Upon intranasal vesicular stomatitis virus infection, astrocytes in the olfactory bulb are important interferon Beta producers that protect from lethal encephalitis.

Abstract

Previously we found that following intranasal (i.n.) infection with neurotropic vesicular stomatitis virus (VSV) type I interferon receptor (IFNAR) triggering of neuroectodermal cells was critically required to constrain intracerebral virus spread. To address whether locally active IFN-β was induced proximally, we studied spatiotemporal conditions of VSV-mediated IFN-β induction. To this end, we performed infection studies with IFN-β reporter mice. One day after intravenous (i.v.) VSV infection, luciferase induction was detected in lymph nodes. Upon i.n. infection, luciferase induction was discovered at similar sites with delayed kinetics, whereas on days 3 and 4 postinfection enhanced luciferase expression additionally was detected in the foreheads of reporter mice. A detailed analysis of cell type-specific IFN-β reporter mice revealed that within the olfactory bulb IFN-β was expressed by neuroectodermal cells, primarily by astrocytes and to a lesser extent by neurons. Importantly, locally induced type I IFN triggered distal parts of the brain as indicated by the analysis of ISRE-eGFP mice which after i.n.
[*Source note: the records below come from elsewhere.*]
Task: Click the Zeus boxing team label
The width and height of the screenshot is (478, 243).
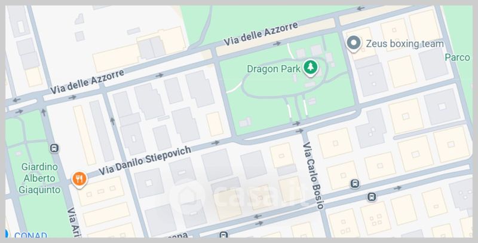Action: tap(405, 44)
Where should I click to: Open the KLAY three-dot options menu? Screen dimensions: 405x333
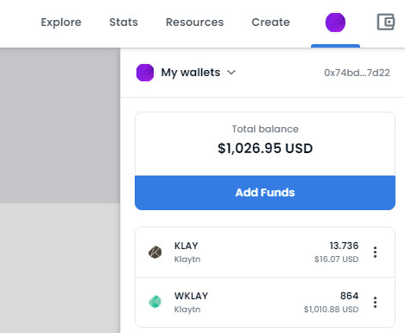375,253
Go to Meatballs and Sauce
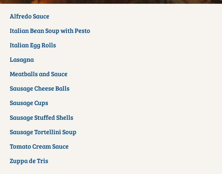222x174 pixels. (x=39, y=74)
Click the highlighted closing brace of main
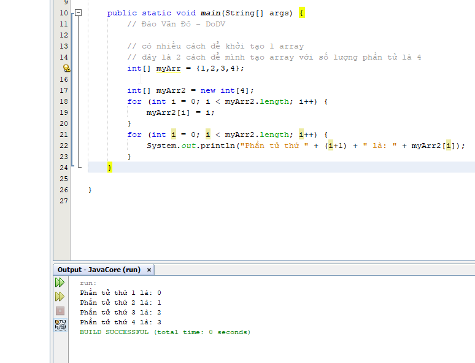Viewport: 475px width, 363px height. click(x=110, y=168)
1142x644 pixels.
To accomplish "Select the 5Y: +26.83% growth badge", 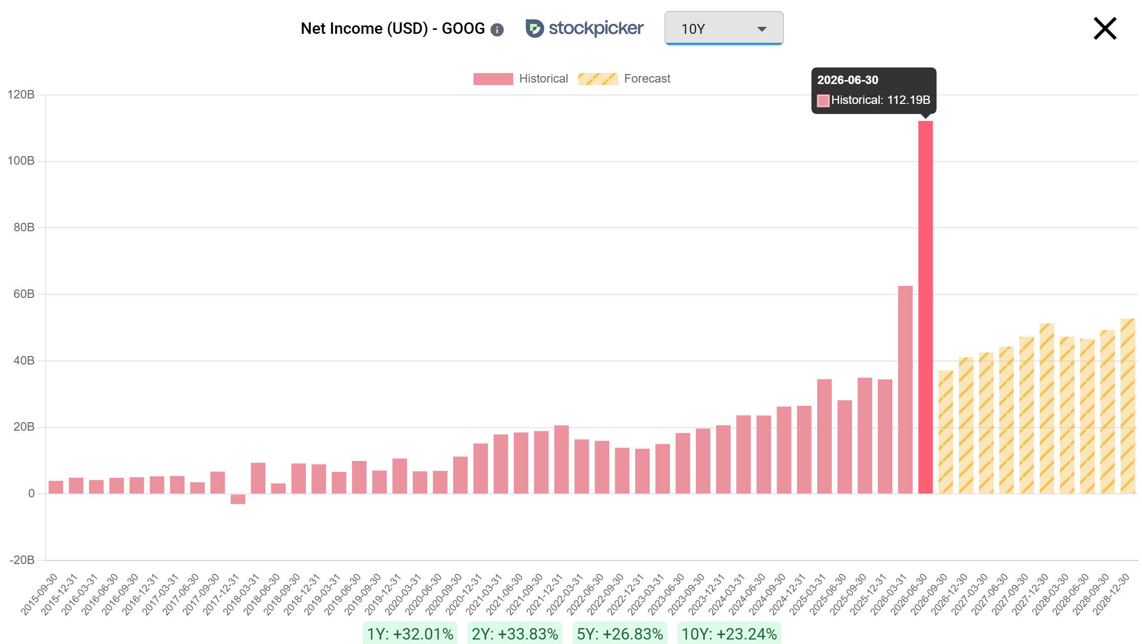I will (620, 633).
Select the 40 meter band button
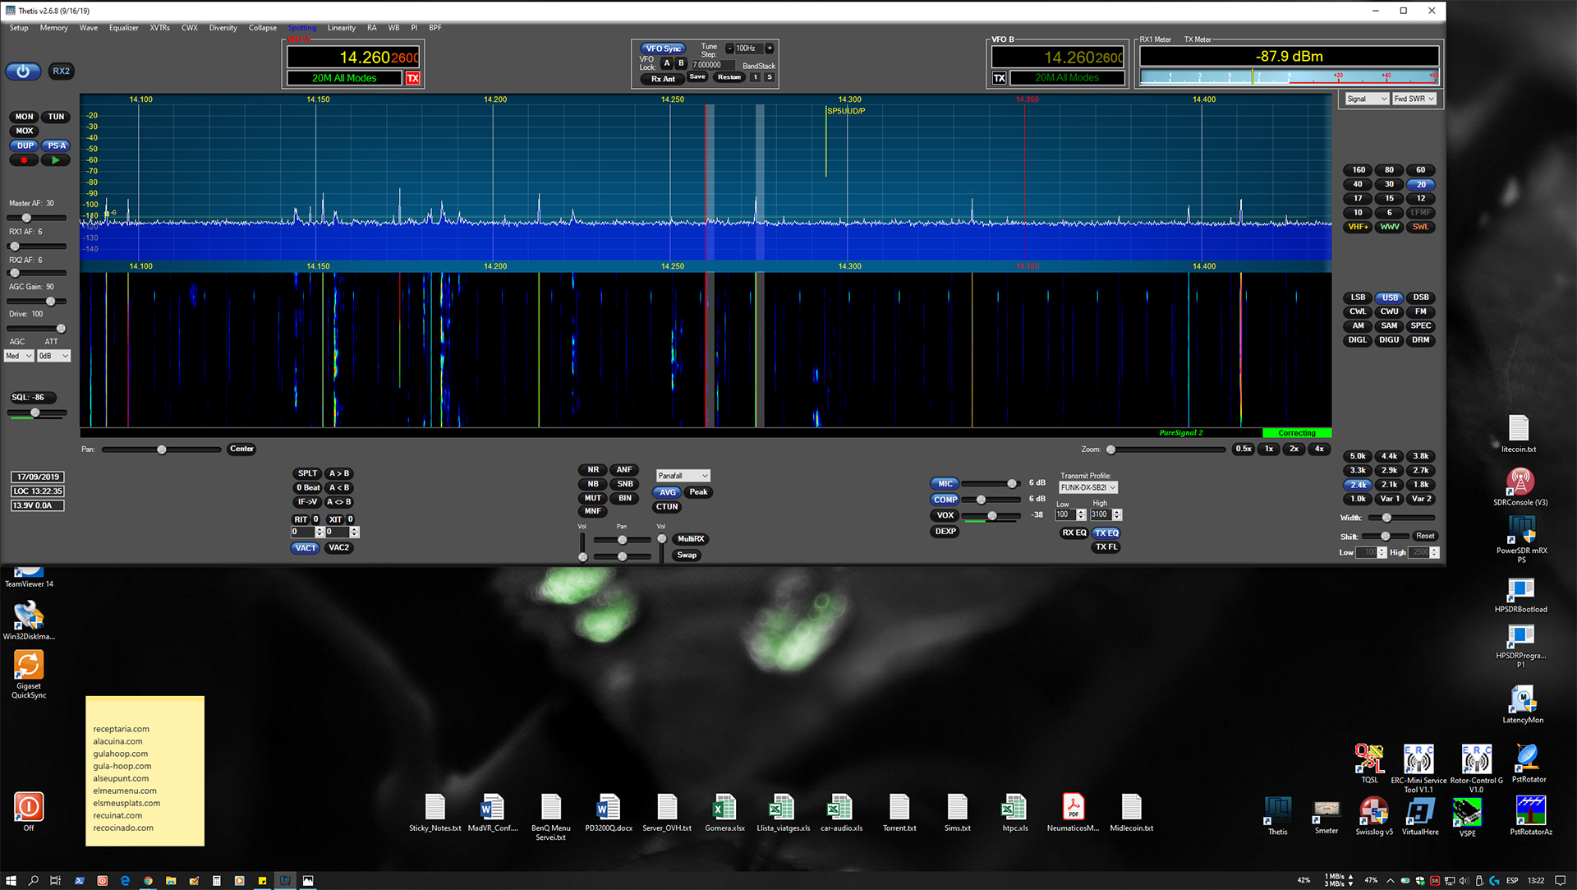 click(1358, 184)
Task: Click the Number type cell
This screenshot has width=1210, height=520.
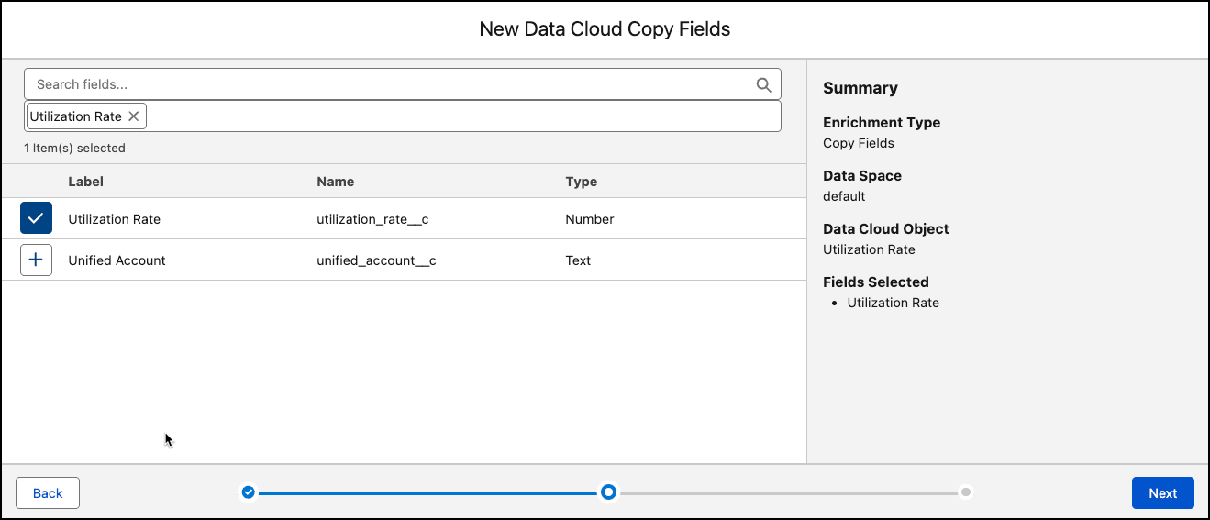Action: (x=589, y=219)
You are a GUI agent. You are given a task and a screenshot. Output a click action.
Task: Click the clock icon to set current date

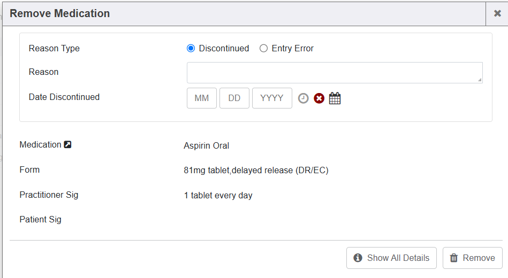point(304,98)

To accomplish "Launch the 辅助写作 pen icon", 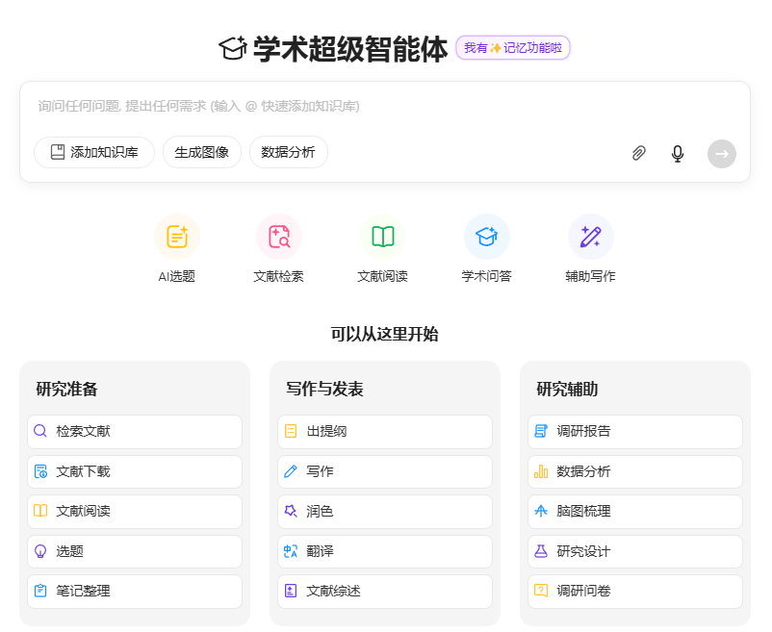I will tap(591, 238).
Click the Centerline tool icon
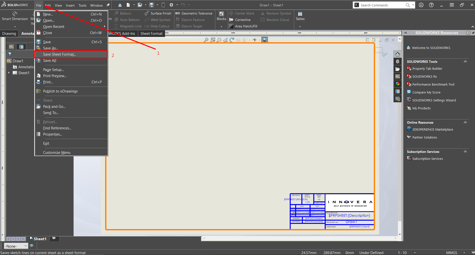Screen dimensions: 475x255 point(231,20)
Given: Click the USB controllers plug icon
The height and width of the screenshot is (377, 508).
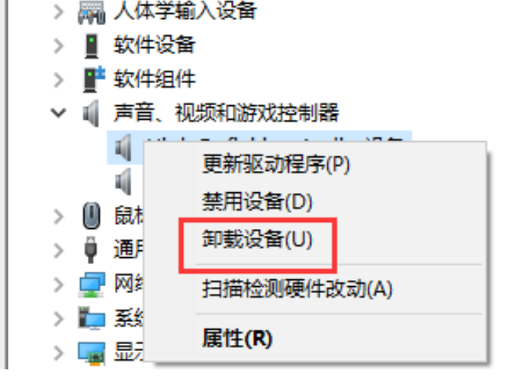Looking at the screenshot, I should coord(91,250).
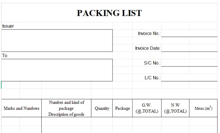Viewport: 220px width, 133px height.
Task: Select the Marks and Numbers header cell
Action: click(x=21, y=108)
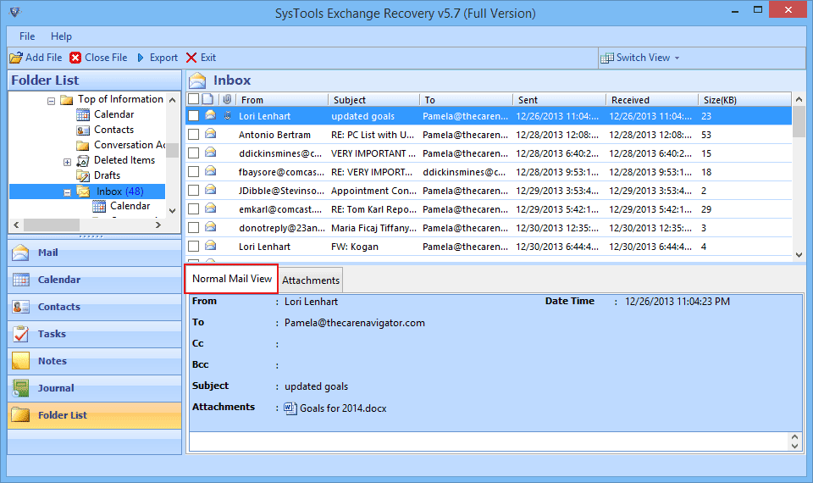This screenshot has width=813, height=483.
Task: Click the Exit X icon
Action: pyautogui.click(x=191, y=58)
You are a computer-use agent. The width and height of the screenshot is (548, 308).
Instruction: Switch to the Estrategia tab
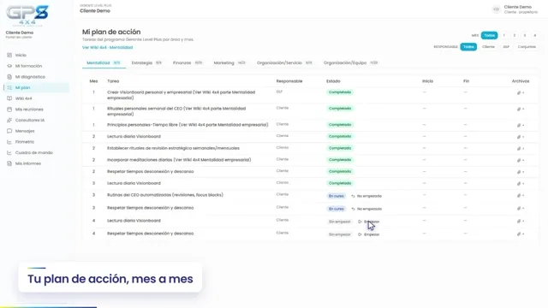146,62
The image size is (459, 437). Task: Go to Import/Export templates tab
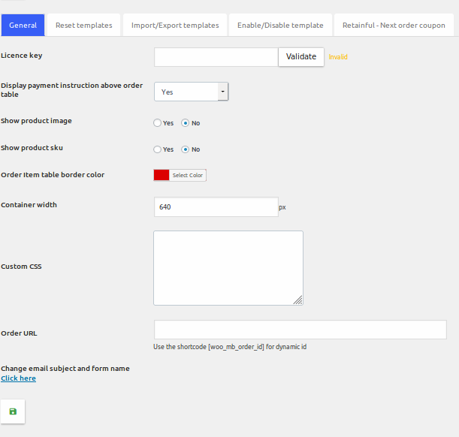[x=175, y=26]
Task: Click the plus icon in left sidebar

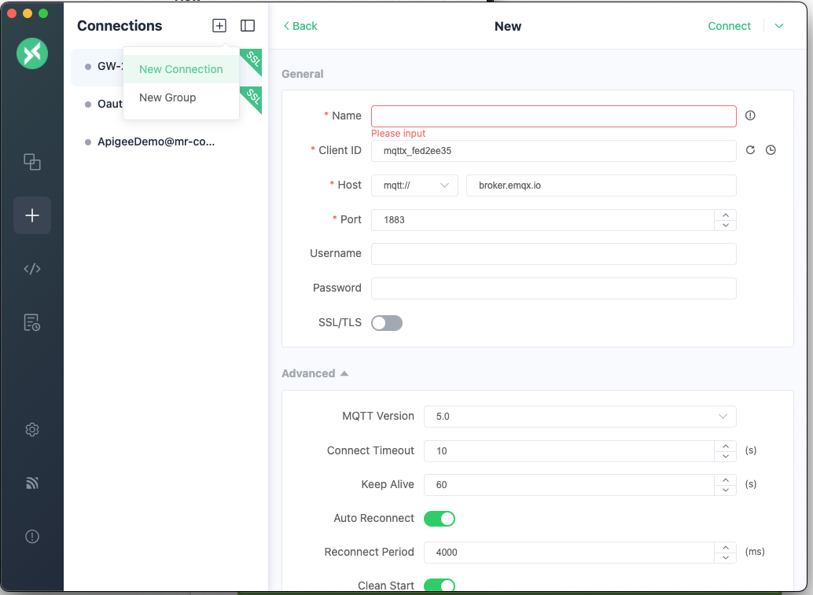Action: 32,215
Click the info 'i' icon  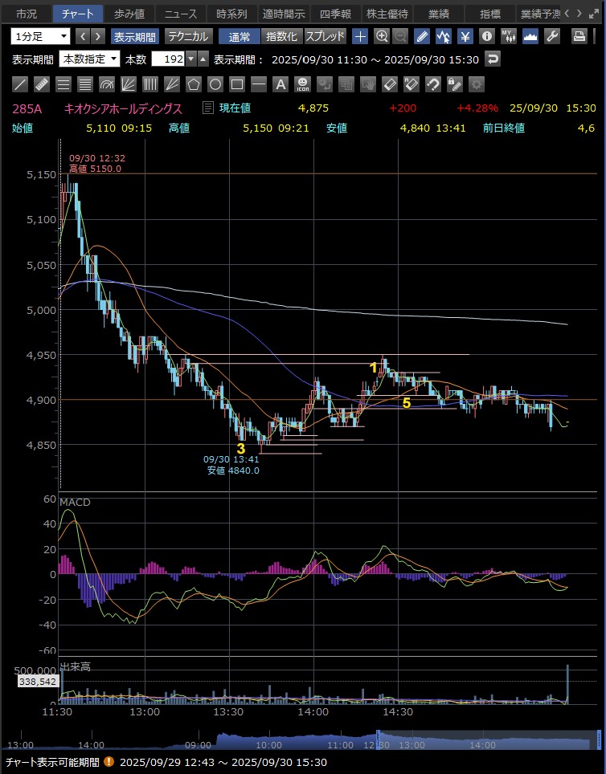click(x=486, y=36)
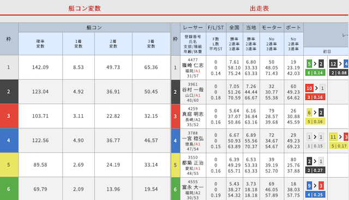Select racer name 篠崎 仁志
The image size is (349, 200).
[x=192, y=66]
VSV infection showed enhanced green fluorescent protein (eGFP) expression throughout the brain. Compared to wild-type mice, IFN-β(-/-) mice showed increased mortality to i.n. VSV infection, whereas upon i.v. infection no such differences were detected highlighting the biological significance of intracerebrally expressed IFN-β. In conclusion, upon i.n. VSV instillation, IFN-β responses mounted by astrocytes within the olfactory bulb critically contribute to the antiviral defense by stimulating distal IFN-β-negative brain areas and thus arresting virus spread.